Study Finds What’s Causing Digestive Dysfunctions in Critically Ill Patients

A Chinese study has found that a plasma protein called heparin-binding protein (HBP) is causing acute gastrointestinal injury (AGI) abnormalities in critically ill patients. The first-ever observational study on a common condition known as digestive or gastrointestinal injury (GI) was conducted by Chinese researchers and published in the British Medical Journal (BMJ).

The researchers did a clinical observational study in which they analyzed those adult patients who were suffering from AGI which can be defined as malfunctioning of the GI tract in critically ill patients due to their acute illness. According to a meta-analysis published in The National Center for Biotechnology Information (NCBI), the prevalence of AGI in critically ill patients was 40% whereas the mortality rate was 33%.

The current analysis has been done for consecutive five days in the intensive care unit (ICU) because 62% of the patients showed symptoms of GI in ICU, according to a previous report by NCBI. The functions of GI tracts are to ingest, digest, and absorb nutrients from food and water. So, when AGI occurs, it results in feeding intolerance (FI) or intolerance to enteral nutrition (EN) in which the body could not get a proper amount of kilocalorie (kcal).

The team observed a total data consisted on 3582 patients admitted into ICU from which 3361 patients were dismissed because of some underlying conditions including so many patients stayed in ICU for less than five days, HBP tested only once, chronic organ dysfunction (hepatic or renal dysfunction), terminal cancer, coagulation dysfunction, and malnutritions. So, there were only 221 patients left that lied understudy criteria. The team divided them into four groups according to HBP levels including HBP ≤10 ng/ mL, HBP >10 ≤20 ng/mL, HBP >20 ≤40 ng/mL, and HBP >40 ng/mL.

Source: BMJ

In this analysis, the investigators measured of clinical severity and resulting variables along with five main things including measurements of a total number of patients that received EN and those patients who experienced FI, and a condition known as sepsis which is a life-threatening condition caused by the body’s defense system when the immune system works overtime to fight infection.

Source: bioMérieux Connection

They also measured primary and secondary AGI. The primary AGI included abdominal trauma, the neutrophils (a type of white blood cells) of damaged intestinal barrier release HBP which result into increase in blood HBP which further can cause vascular leakage and tissue edema and then result in entro-genus infection and other organ injuries even Multiple Organ Dysfunction Syndrome (MODS). On another hand, the secondary AGI, things that can be a way that stimulates neutrophils in the blood that can be a way in releasing HBP are sepsis, bacteria, or lipopolysaccharide (LPS). So, the high amount of HBP can result in impairment in endothelial cell barriers of intestinal vessels which further cause GI injury.
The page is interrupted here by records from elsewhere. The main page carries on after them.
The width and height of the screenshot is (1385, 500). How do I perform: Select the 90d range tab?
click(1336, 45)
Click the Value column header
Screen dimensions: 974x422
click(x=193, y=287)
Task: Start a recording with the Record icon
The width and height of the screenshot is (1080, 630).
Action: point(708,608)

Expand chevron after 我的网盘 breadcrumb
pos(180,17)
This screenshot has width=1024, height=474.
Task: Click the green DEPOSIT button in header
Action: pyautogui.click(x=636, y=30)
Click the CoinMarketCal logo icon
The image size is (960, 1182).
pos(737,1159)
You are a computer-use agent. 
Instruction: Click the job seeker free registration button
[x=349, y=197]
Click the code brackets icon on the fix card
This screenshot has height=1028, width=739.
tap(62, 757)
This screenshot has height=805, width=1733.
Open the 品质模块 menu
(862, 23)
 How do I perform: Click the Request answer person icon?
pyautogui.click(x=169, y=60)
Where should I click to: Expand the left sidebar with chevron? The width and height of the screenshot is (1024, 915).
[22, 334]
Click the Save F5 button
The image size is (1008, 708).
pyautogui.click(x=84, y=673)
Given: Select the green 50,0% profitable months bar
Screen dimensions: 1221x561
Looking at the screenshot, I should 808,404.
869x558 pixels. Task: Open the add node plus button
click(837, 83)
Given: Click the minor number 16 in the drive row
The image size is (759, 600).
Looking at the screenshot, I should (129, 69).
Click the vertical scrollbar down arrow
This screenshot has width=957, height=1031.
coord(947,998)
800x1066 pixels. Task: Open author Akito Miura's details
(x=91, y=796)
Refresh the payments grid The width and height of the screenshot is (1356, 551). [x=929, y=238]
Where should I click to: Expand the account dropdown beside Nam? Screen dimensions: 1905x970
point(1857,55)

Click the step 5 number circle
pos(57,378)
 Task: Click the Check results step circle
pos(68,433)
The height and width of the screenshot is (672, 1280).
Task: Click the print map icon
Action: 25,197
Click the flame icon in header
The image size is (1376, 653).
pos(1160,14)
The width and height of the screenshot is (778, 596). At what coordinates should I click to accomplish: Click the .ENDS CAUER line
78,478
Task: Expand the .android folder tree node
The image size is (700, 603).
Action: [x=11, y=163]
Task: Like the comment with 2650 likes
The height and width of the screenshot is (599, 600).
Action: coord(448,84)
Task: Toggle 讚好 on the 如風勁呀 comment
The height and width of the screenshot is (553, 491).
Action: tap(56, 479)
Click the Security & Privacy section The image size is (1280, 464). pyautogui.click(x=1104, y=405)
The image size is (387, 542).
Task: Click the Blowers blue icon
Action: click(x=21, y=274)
The Measurements of Data: The primary data including demographics that involved age, gender, and cause of admission in the ICU were extracted from the hospital’s archival record. The team did HBP measurements twice or more for consecutive five days which included those patients with underlying conditions such as inflammation, infection, sepsis, trauma, burn, hypotension, shock, and organ dysfunction.

After the statistical analysis, the team found out that 57 patients had no such condition as AGI at the admission time in ICU. A total of 68 and 96 patients had experienced primary AGI and secondary AGI, respectively, during ICU stay.

Surgery Before ICU Admission: A total of 177 patients had gone through surgery of which 55 patients were those who experienced abdominal surgery. There were 71% of the patients who received EN of which 38.5% of the patients had experienced the symptom of FI during EN. The condition, sepsis, was experienced by 58 patients whereas 12.2% of the patients died due to MODS and other infectious complications during the hospital stay.

There is still a need for more research on the correlation between HBP and GI dysfunctions because of the study in its initial stages. So, more work will give a clearance of current results.

This study was reviewed and approved by the institutional review board of Nanjing First Hospital and supported by the National Natural Science Foundation of China and the Nanjing Medical Science and Technology Development Foundation.